Because in the entire history of economics no one has every been able to conduct a study showing, in fact, free trade is a good thing. But the literature is flooded with first class studies all showing that free trade reduces jobs and cuts income in the United States.

A sampling of the literature. David H. Autor,  in the American Economic Review, China Syndrome: Local Labor Market Effects of Import Competition in the United States.

Clinton and NAFTA

I am unable to find a Democratic economist who is a free trader now that Larry Summers has based a substantial part of his theory of Stagnation on our trade deficit.

The last hold out appears to be Professor Brad Delong who impeaches himself with his own chart.

In the upper right corner you will see that Exports are a major component of aggregate demand, i.e., the sum of all demand for workers (jobs).

That means the inverse. Imports destroy aggregate demand and jobs.

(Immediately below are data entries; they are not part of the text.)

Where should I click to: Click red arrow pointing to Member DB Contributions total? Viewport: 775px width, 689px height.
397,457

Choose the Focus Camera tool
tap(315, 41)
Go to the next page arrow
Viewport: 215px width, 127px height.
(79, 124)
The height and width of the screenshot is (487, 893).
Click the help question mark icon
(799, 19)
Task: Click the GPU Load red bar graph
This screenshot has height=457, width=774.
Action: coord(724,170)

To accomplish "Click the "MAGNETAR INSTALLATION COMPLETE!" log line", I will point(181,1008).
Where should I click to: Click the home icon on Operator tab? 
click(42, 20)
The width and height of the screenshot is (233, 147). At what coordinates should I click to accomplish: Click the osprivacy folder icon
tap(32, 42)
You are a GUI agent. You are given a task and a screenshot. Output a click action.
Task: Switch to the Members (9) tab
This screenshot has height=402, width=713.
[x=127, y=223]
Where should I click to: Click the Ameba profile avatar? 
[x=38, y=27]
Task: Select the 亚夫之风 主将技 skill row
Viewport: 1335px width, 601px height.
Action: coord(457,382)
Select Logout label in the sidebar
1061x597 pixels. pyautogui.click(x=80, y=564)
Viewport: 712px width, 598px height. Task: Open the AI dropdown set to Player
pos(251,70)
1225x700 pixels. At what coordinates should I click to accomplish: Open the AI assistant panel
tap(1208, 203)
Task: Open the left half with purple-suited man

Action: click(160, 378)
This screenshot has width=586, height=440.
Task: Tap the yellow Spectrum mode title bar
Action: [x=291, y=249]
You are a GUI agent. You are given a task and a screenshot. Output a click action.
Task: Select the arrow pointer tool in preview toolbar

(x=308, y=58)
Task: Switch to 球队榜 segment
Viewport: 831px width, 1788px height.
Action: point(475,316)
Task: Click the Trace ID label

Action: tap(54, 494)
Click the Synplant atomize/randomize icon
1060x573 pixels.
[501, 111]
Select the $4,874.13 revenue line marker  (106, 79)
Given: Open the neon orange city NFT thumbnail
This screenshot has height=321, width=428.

Professor Delong admits to his credit that may have been wrong on Clinton's NAFTA, which is very admirable since he was a member of the Clinton Administration and supported NAFTA's passage:
3. Well, it seems that my letting my neoliberal freak flag fly on NAFTA has annoyed Robert Scott and Jeff Faux of the EPI. Lots to think about here...
Follow the links!

Here are the bloody awful facts about NAFTA from Jeff Faux writing about NAFTA's Impact on U.S. Workers, at the Economic Policy Institute Blog:

NAFTA affected U.S. workers in four principal ways. First, it caused the loss of some 700,000 jobs as production moved to Mexico. Most of these losses came in California, Texas, Michigan, and other states where manufacturing is concentrated. To be sure, there were some job gains along the border in service and retail sectors resulting from increased trucking activity, but these gains are small in relation to the loses, and are in lower paying occupations. The vast majority of workers who lost jobs from NAFTA suffered a permanent loss of income.
Second, NAFTA strengthened the ability of U.S. employers to force workers to accept lower wages and benefits. As soon as NAFTA became law, corporate managers began telling their workers that their companies intended to move to Mexico unless the workers lowered the cost of their labor. In the midst of collective bargaining negotiations with unions, some companies would even start loading machinery into trucks that they said were bound for Mexico. The same threats were used to fight union organizing efforts. The message was: “If you vote in a union, we will move south of the border.” With NAFTA, corporations also could more easily blackmail local governments into giving them tax reductions and other subsidies.
Third, the destructive effect of NAFTA on the Mexican agricultural and small business sectors dislocated several million Mexican workers and their families, and was a major cause in the dramatic increase in undocumented workers flowing into the U.S. labor market. This put further downward pressure on U.S. wages, especially in the already lower paying market for less skilled labor.
Fourth, and ultimately most important, NAFTA was the template for rules of the emerging global economy, in which the benefits would flow to capital and the costs to labor. The U.S. governing class—in alliance with the financial elites of its trading partners—applied NAFTA’s principles to the World Trade Organization, to the policies of the World Bank and IMF, and to the deal under which employers of China’s huge supply of low-wage workers were allowed access to U.S. markets in exchange for allowing American multinational corporations the right to invest there

Sum of it All.

Ross Perot was right and the election in 1992 was what created Ferguson.